# STATED TASK
Express every line of the entries below as a JSON list of strings, one string per line, with blank lines left out and the pictures omitted.

# SUPPLIED DATA
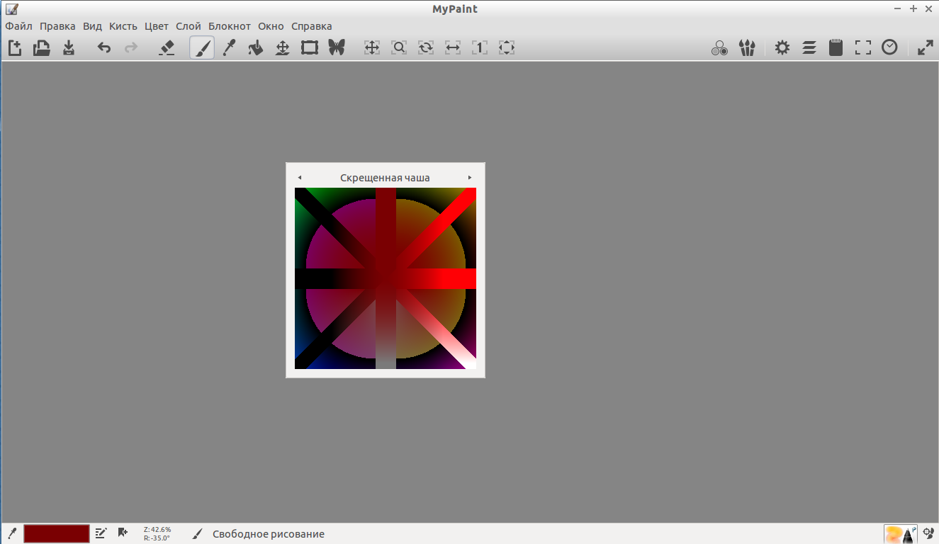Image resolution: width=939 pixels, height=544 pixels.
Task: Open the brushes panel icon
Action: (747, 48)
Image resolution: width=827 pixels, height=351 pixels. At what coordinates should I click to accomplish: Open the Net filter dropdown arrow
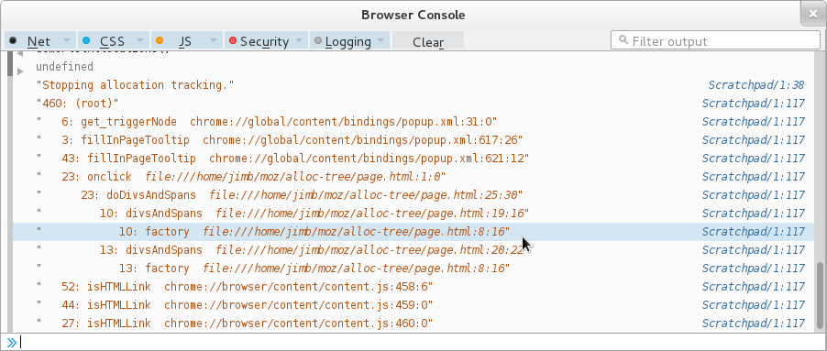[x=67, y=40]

# SOLUTION BELOW
[
  "Image resolution: width=939 pixels, height=544 pixels.",
  "Task: Open the brushes panel icon",
  "Action: (747, 48)",
  "Image resolution: width=827 pixels, height=351 pixels. At what coordinates should I click to accomplish: Open the Net filter dropdown arrow",
  "[x=67, y=40]"
]